Assembler
Motivation - What problem does it solve?
Assembler helps “assemble” relational data into their corresponding hierarchical representation.
When querying a relational database, the query result are often not immediately usable for our business logic nor API response because our domain models are often hierarchical.

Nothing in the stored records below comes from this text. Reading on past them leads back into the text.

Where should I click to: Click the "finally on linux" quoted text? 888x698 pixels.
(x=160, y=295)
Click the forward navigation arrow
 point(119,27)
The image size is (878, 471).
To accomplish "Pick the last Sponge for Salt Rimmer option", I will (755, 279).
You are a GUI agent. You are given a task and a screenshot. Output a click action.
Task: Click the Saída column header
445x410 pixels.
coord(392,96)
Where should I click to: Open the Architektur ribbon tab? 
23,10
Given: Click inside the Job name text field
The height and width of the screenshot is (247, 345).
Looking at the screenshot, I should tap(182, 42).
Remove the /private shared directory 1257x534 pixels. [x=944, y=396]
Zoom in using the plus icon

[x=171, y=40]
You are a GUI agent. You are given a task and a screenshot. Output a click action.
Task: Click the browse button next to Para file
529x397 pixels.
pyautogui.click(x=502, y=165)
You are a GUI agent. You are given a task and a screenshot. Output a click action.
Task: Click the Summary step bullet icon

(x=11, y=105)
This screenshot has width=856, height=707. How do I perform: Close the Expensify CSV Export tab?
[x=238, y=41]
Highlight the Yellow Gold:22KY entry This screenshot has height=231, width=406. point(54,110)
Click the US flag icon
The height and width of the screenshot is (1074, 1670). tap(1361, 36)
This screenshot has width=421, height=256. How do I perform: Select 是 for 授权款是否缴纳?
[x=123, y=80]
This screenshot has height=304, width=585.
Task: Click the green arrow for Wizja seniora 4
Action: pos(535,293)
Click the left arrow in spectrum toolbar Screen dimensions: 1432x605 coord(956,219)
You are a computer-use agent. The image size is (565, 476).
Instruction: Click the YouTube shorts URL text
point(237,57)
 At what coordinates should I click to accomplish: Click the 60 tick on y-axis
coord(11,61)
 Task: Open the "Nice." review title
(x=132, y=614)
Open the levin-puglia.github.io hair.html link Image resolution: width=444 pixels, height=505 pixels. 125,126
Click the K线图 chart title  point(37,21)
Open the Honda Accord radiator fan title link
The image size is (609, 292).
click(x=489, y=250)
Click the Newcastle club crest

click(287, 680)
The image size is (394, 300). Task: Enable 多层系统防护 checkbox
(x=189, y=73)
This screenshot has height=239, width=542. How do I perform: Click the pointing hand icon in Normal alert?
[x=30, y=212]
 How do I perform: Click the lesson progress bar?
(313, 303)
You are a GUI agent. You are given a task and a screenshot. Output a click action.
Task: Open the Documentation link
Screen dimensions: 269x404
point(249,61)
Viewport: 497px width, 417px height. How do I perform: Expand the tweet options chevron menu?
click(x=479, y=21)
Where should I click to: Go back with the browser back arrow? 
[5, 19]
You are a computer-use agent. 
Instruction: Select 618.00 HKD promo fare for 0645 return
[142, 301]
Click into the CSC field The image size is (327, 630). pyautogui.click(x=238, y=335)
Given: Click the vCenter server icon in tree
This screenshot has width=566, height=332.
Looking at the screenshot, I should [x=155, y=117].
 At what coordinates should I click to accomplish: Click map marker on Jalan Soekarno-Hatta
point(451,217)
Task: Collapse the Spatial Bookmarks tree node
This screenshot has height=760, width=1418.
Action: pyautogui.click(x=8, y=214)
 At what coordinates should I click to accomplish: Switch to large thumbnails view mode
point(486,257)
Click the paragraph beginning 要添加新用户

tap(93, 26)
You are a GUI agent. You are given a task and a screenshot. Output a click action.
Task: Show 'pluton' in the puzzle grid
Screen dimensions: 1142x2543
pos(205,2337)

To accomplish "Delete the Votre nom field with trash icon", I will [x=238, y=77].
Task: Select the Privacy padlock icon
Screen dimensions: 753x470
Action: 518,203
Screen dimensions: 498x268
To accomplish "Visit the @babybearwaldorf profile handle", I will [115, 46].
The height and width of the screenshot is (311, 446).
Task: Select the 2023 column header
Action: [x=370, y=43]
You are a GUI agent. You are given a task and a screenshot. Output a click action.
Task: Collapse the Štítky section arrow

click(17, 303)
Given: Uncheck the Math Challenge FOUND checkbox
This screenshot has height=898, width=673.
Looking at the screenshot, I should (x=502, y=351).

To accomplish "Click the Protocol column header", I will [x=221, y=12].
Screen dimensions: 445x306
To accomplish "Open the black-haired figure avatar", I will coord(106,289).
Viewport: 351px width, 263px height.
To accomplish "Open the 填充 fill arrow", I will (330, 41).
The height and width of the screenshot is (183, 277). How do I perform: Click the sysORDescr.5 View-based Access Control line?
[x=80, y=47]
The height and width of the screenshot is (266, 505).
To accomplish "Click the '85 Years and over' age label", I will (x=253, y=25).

To use an example, DoobieRoll assemblers can help you transform results of a SQL JOIN query like this:
SELECT company_id, company_name, department_id, department_name, employee_id, employee_name
FROM company
INNER JOIN department ON department.company_id = company.id
INNER JOIN employee ON employee.department_id = department.id
company_id | company_name | department_id | department_name | employee_id | employee_name |
---|---|---|---|---|---|
comp_id_1 | Comp 1 | dep_id_1 | Dep 1 | emp_id_1 | Alice |
comp_id_1 | Comp 1 | dep_id_1 | Dep 1 | emp_id_2 | Bob |
comp_id_2 | Comp 2 | dep_id_2 | Dep 2 | emp_id_3 | John |
comp_id_2 | Comp 2 | dep_id_2 | Dep 3 | emp_id_4 | Nicole |
Into this:
List(
Company(
id = "comp_id_1",
name = "Comp 1",
departments = List(
Department(
id = "dep_id_1",
name = "Dep1",
employees = List(
Employee(
id = "emp_id_1",
name = "Alice",
),
Employee(
id = "emp_id_2",
name = "Bob"
)
)
)
)
),
id = "comp_id_2",
name = "Comp 2",
departments = List(
Department(
id = "dep_id_2",
name = "Dep2",
employees = List(
Employee(
id = "emp_id_3",
name = "John",
)
)
),
Department(
id = "dep_id_3",
name = "Dep3",
employees = List(
Employee(
id = "emp_id_4",
name = "Nicole",
)
)
)
)
With doobie, typically the columns in the result set are grouped into logical groups which roughly maps to domain models. Using the example query above, the type of a doobie query will be:
List[DbCompany :: DbDepartment :: DbEmployee :: HNil]
(The type above is isomorphic to List[(DbCompany, DbDepartment, DbEmployee))]
.
Assembler works directly shapeless’s HList instead of tuples, though it’s easy to convert between them.
I suggest reading about it
to get a basic understand of what they represent before you continue)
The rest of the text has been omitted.